▸ WHAT THE TASK ASKS
Rewrite the stretch of the raw milk passage from "Of the 30 states" through "and Drug Administration.", changing "Food and Drug Administration" to "FDA".

[Opening EXERCISE PASSAGE section]

Bill co-sponsor Delegate James W. Hubbard, D-Prince George’s, said that legalizing the sale of raw milk could economically benefit Maryland farmers.
Maryland is one of 20 states where the sale of all raw milk to humans is prohibited, according to the National Conference of State Legislatures. The remaining 30 states allow consumers to purchase raw milk, though how the milk is sold varies by state.
Of the 30 states that allow the sale of raw milk, 13 allow the sale of raw milk on the farm. If the bill passed, Maryland would become the 14th state to permit this.
In Maryland and other states that ban raw milk, dairy milk is required to be pasteurized, or heated at high temperatures for a short amount of time to kill bacteria. Because raw milk is unpasteurized, it can carry bacteria such as salmonella or E. coli that can cause gastrointestinal illness, such as kidney failure, according to the Food and Drug Administration.

[Closing EXERCISE PASSAGE section]
[Opening DATA PROVIDED section]

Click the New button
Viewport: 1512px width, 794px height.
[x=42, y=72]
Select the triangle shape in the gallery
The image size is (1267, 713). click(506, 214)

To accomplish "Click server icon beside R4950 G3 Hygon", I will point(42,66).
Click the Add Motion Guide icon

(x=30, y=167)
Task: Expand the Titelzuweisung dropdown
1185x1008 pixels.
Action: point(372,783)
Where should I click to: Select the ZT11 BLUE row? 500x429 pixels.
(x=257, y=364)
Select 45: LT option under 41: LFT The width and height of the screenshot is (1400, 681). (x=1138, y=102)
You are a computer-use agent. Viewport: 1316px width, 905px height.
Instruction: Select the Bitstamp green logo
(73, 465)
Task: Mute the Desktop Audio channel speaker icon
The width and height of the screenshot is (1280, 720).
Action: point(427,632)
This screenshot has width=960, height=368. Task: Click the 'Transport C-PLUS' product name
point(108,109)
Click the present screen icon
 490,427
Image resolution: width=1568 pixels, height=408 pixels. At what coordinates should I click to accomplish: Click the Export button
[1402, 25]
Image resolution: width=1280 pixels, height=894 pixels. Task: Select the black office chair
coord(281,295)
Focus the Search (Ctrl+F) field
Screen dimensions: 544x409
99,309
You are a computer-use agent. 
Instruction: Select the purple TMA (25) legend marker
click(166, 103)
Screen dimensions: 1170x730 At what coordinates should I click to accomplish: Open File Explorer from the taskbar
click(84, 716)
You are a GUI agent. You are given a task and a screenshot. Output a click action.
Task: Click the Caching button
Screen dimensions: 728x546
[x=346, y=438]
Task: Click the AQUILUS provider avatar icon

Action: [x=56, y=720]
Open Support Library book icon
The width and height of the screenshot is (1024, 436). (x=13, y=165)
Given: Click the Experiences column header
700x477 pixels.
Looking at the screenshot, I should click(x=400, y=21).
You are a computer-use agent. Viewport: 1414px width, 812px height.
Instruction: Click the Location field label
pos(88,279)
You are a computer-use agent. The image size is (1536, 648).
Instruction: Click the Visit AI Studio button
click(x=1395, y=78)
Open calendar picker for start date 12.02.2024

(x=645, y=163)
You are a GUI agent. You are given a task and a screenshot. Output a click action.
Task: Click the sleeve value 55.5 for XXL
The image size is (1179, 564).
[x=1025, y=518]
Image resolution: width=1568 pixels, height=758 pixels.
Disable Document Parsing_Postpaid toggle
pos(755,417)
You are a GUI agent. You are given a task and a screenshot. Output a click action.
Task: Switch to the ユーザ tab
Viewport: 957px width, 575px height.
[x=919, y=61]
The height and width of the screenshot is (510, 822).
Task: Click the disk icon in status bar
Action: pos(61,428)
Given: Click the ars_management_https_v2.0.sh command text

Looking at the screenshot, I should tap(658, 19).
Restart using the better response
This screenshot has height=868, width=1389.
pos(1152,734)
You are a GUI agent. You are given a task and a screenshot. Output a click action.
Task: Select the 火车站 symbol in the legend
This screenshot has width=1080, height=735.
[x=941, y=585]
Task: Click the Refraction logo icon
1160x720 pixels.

[Closing DATA PROVIDED section]

▸ WRITTEN RESPONSE
Of the 30 states that allow the sale of raw milk, 13 allow the sale of raw milk on the farm. If the bill passed, Maryland would become the 14th state to permit this.
In Maryland and other states that ban raw milk, dairy milk is required to be pasteurized, or heated at high temperatures for a short amount of time to kill bacteria. Because raw milk is unpasteurized, it can carry bacteria such as salmonella or E. coli that can cause gastrointestinal illness, such as kidney failure, according to the FDA.